Pre-instructional Planning

Initial Publication Date: September 22, 2011

The first step in providing an interactive lecture experience is to offer attention to pre-instructional planning and classroom management. Once this is done, instructors can use a variety of interactive activities to engage their students in a wide array of contexts and with multiple learning goals. It is in this step that the instructor

  • chooses content
  • establishes learning objectives
  • considers incentive structure
  • designs overall classroom atmosphere for participation, and
  • addresses logistical issues

to ensure that the classroom environment is conducive to successful interactive lectures. When introducing interactive techniques into lecture, it is crucial for instructors to step back for a moment and consider what they are doing in the classroom and why they are doing it. Time and energy devoted to pre-instructional planning and classroom management considerations will make the interactive lecture segments, and the overall classroom experience, positive and more productive.

Deliberate Content Choice

As is the case with many active-learning techniques, interactive lectures may take longer to cover any given topic than non-interactive ones. Mazur (1997) recommends that the lecturer save time by only going over more difficult and important material during class rather than duplicating the coverage of the textbook. Given that it is important in his classes that students actually do the reading, he gives frequent reading quizzes. It is true that no matter what teaching techniques an instructor uses, he or she should always scrutinize content choice, but when incorporating new pedagogical techniques it becomes crucial to carefully evaluate content choice and choose deliberately.

Learning Objectives

Often, interactive lecture techniques are useful in their own right merely as a way of changing format and breaking up the lecture. However, the more compelling reason for using such techniques is that they provide a more effective and powerful tool for conveying content. But in order to select the most appropriate learning structure, the instructor must establish clear learning objectives. Suggestions for identifying and developing objectives are available and while directed toward economists, they can be adapted to any discipline.
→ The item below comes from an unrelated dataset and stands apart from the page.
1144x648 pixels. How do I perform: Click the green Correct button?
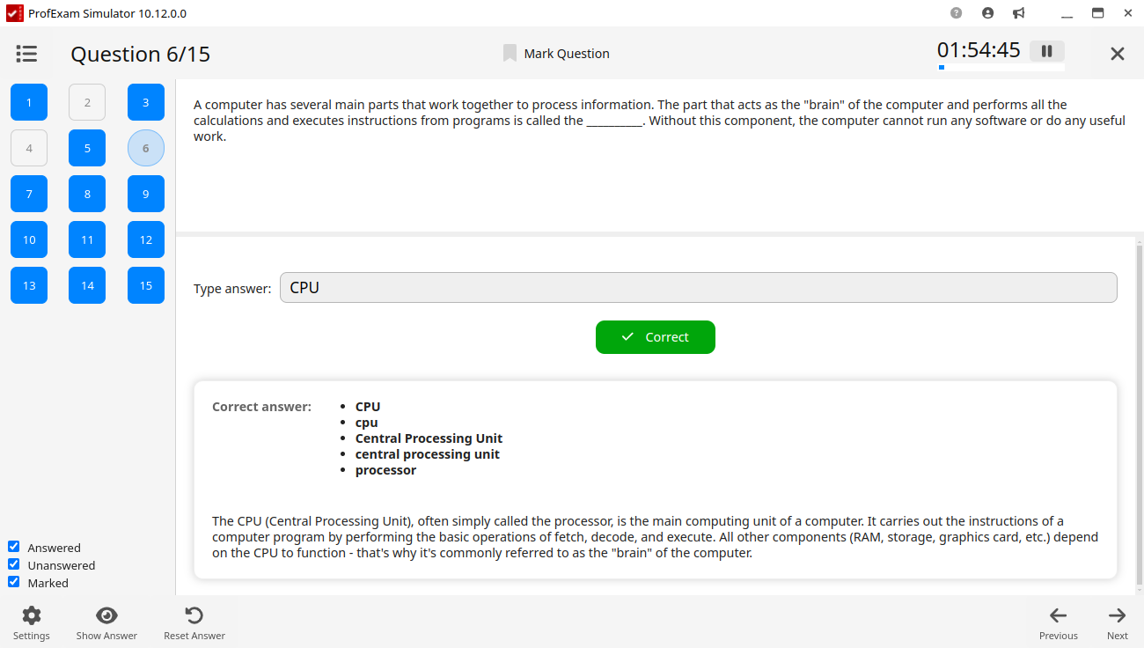(655, 337)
Incentive Structures and Student Participation

One of the biggest challenges of using any pedagogical technique that calls for interaction is to get all students to truly be engaged and participate. There are things the instructor might try during class, but there are also measures that might be taken in designing the overall course structure that can facilitate effective interactive lectures. When designing the incentive structure for the course there are a few things instructors might try:

  • Offer some sort of participation grade tied to short products students produce during interactive lecture segments. Students can submit a composite of answers to quiz questions, short writing pieces, solved problems, what they produce in a one-minute write, etc.
  • Inform students that questions used during interactive segments may potentially appear in some form on your exams so that implicitly these questions weigh in through exam grades.
  • Consider giving students credit for completing a task even though you do not actually grade the content of the response. This keeps the incentive structure in place for students without placing an overwhelming burden on the instructor.
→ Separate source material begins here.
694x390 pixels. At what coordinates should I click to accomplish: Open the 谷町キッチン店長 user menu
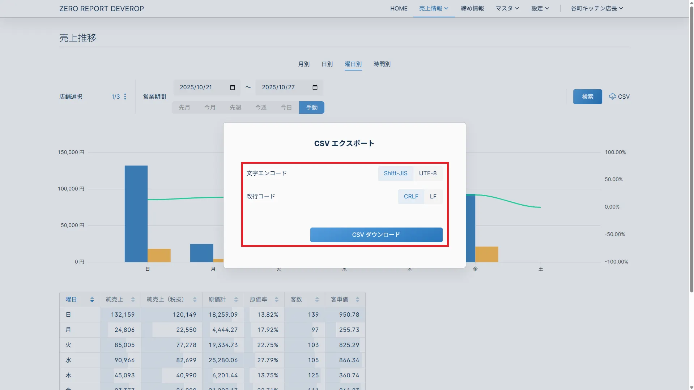tap(596, 8)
General Classroom Management

Effective classroom management skills are essential for effective interactive lectures. Management occurs 1) before the exercise as the instructor establishes the atmosphere and tone, 2) during the exercise and 3) after the exercise as the instructors brings the class back together and determines the degree to which a synopsis should be done.
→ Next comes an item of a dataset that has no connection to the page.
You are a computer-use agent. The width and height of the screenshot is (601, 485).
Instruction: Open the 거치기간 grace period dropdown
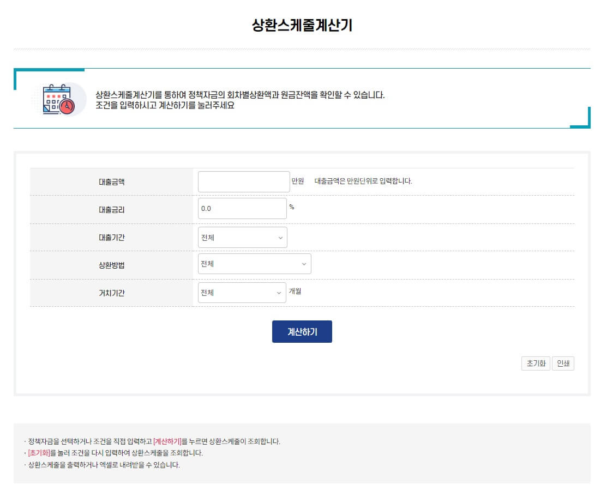point(242,293)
Structuring and Managing the Interactive Class Session

Managing the Large Enrollment Course

Conducting interactive lectures in large enrollment courses can pose a unique set of challenges and the instructor will want to consider additional managerial strategies to meet these challenges. Instructors need to pay extra attention to being organized and prepared, the dissemination of course materials, encouraging student participation and incorporating pedagogical technologies. With careful planning, even classes with hundreds of students can have interactive lecture segments with engaged students.